Exports of non-manufactured goods went down 26.1 percent in November to $42
million, also adjusted for seasonal variation. These shipments consists of
agricultural goods, mining products, and re-exports — foreign goods that
entered the state as imports and are exported in substantially the same
condition.
Nationally, exports of goods in November — reported by the Census Bureau on
a seasonally adjusted basis — fell 3.8 percent from October to $66.5
billion, led by steep declines in foreign sales to Canada, Mexico, the Euro
Area and Japan, which combined buy sixty percent of all U.S. exports.

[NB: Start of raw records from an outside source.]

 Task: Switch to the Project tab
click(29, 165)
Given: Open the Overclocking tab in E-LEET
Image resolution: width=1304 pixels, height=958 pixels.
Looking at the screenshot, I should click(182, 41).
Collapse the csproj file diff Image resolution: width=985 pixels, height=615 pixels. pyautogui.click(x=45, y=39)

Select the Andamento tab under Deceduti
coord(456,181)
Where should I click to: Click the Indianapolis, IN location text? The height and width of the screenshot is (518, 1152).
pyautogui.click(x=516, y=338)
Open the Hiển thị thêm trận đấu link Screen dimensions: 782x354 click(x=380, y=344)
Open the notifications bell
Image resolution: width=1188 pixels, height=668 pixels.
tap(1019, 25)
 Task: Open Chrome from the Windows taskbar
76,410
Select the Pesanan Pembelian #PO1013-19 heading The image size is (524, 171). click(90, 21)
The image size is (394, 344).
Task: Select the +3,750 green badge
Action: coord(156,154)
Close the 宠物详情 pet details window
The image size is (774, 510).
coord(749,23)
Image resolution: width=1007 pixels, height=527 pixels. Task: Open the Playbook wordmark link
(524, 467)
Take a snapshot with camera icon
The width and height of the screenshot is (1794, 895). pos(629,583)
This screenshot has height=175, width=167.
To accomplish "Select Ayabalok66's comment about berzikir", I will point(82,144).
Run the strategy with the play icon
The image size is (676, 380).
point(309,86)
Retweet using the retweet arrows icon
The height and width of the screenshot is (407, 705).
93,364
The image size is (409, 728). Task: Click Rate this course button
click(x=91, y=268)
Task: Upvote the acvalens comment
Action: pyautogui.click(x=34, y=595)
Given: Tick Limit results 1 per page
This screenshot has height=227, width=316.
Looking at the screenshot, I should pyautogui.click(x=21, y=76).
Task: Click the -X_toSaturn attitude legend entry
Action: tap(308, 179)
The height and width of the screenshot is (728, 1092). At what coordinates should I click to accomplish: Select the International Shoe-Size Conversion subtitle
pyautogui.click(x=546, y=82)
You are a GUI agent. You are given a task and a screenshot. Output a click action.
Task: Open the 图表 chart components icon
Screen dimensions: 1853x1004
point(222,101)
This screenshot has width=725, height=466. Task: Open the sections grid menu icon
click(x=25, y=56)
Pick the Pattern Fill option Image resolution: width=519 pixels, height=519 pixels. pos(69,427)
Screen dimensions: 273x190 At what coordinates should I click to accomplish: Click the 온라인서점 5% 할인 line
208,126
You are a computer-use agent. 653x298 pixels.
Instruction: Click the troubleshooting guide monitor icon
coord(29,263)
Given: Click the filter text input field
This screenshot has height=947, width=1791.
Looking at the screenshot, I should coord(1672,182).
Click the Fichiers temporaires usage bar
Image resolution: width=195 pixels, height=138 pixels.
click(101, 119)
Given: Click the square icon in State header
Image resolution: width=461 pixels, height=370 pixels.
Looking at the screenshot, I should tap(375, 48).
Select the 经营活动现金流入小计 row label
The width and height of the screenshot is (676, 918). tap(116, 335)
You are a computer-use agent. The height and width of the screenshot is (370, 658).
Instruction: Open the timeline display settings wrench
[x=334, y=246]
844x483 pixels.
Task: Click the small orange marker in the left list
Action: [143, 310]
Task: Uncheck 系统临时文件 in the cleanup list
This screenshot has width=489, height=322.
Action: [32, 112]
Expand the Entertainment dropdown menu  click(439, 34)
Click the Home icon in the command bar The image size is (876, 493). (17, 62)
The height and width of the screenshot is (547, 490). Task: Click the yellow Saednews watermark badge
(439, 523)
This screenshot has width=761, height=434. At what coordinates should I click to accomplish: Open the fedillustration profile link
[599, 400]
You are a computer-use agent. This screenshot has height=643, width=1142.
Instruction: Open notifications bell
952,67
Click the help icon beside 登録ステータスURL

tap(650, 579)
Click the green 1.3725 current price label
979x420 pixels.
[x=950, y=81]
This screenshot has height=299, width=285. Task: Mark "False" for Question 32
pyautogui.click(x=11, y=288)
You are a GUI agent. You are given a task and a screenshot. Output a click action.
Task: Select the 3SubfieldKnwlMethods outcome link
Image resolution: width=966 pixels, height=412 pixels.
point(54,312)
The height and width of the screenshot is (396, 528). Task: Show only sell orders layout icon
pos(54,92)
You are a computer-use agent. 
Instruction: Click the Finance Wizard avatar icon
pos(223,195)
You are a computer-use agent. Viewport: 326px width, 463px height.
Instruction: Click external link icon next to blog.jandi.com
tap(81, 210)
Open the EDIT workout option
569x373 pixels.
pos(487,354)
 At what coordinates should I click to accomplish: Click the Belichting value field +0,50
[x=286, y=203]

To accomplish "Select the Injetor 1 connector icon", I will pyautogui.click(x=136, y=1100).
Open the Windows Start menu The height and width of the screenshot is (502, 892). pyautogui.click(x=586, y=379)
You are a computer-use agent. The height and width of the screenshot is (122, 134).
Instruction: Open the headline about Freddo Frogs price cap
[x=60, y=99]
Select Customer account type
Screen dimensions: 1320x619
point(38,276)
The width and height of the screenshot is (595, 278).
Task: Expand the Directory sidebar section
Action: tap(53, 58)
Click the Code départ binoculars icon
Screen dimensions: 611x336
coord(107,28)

The unexpected decline in exports, combined with an increase in imports,
resulted in an all-time high U.S. trade deficit in November, which generated
discussion on trade policies, the role of the dollar and the future of
American jobs. Among the major trading partners, deficits hit records with
Canada, Korea and Russia; deficits widened with Japan and the European
Union.
Although the largest trade deficit in November was again with China, a
shortfall of $16.6 billion, it improved in November. In times of record
negative economic numbers, the media, politicians and businesses need a
scapegoat. Again, China-bashing was the choice.
Should we blame China for stealing Nevada jobs?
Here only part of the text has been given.